China Vietnam backs away from two-child policy

SDA

4.6.2025 - 17:25

ARCHIVE - People sit in a café in Hanoi. Photo: Carola Frentzen/dpa/Symbolic image
ARCHIVE - People sit in a café in Hanoi. Photo: Carola Frentzen/dpa/Symbolic image
Keystone

Vietnam wants to abandon its two-child policy in the face of a falling birth rate.

Keystone-SDA

As the state news agency Vietnam News Agency reports, couples in the communist country will in future be able to decide for themselves how many children they want to have.

Although the number of births has been declining since 2013, it has fallen significantly over the past four years. According to the country's Ministry of Health in Southeast Asia, the birth rate fell to 1.91 children per woman in 2024. According to experts, this is below the level required to maintain a stable population. In 2021, the figure was still 2.11 children per woman.

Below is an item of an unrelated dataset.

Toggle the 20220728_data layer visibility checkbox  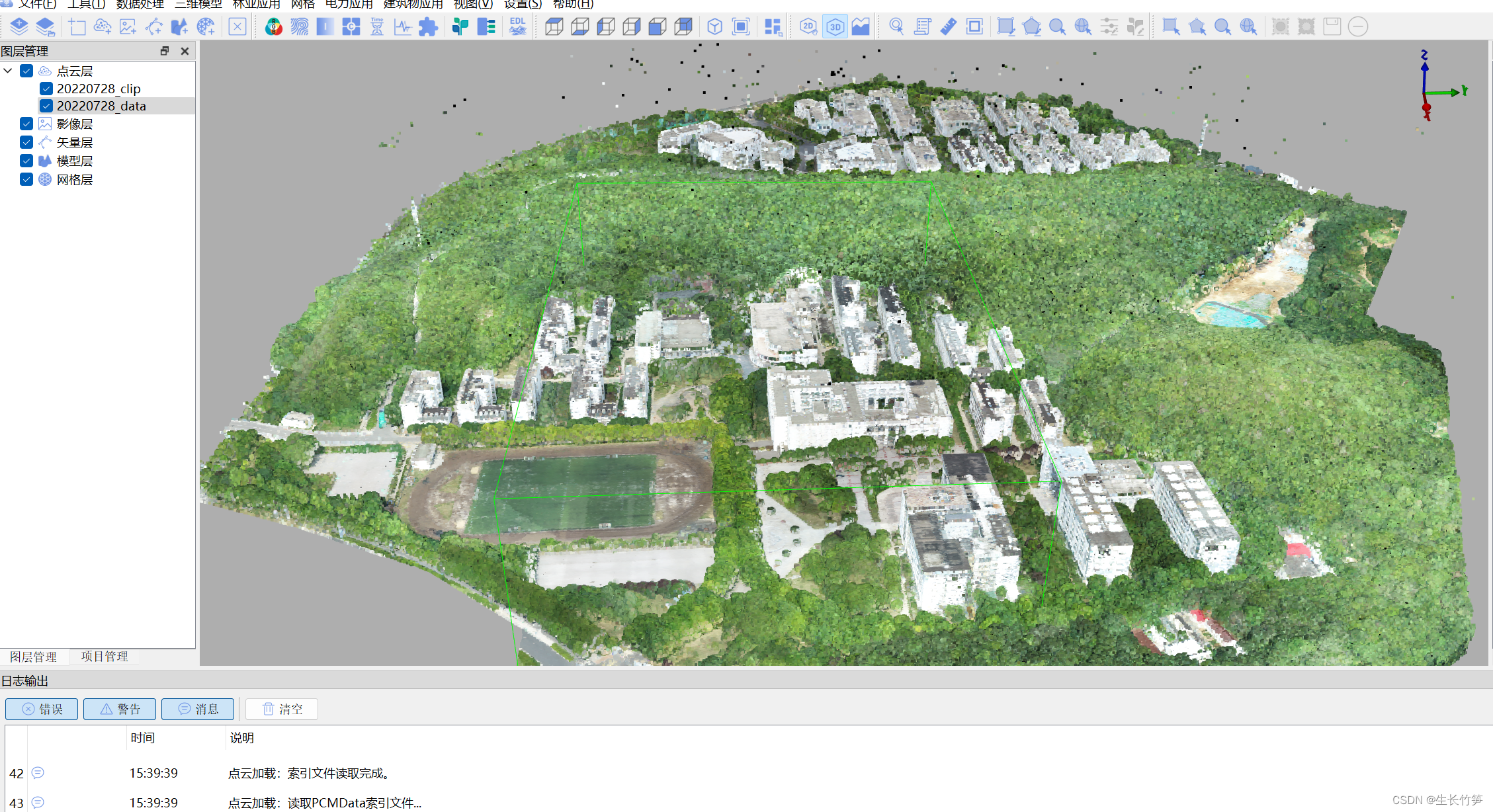click(46, 106)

Strong population growth after the end of the Vietnam War

In the years following the end of the Vietnam War, the country experienced a population boom: the number of inhabitants rose from around 46 million in 1975 to more than 100 million in 2025. The two-child policy was first introduced in 1963, when the then independent North Vietnam began to advocate a corresponding standard due to the strong population growth of the predominantly poor and rural population.

China has been without a one-child policy for nine years

Declining birth rates are also putting pressure on politicians in other Asian countries. In China, for example, the world's second-largest economy, a new regulation to increase the retirement age has been in force since the beginning of the year due to the worsening demographic problem. According to official information, this means that over the next 15 years, men will gradually be able to retire at the age of 63 instead of 60.

Despite the end of the one-child policy nine years ago, women only have around 1.1 children on average. Due to high education costs, many families in cities cannot afford more than one child in the difficult economic situation.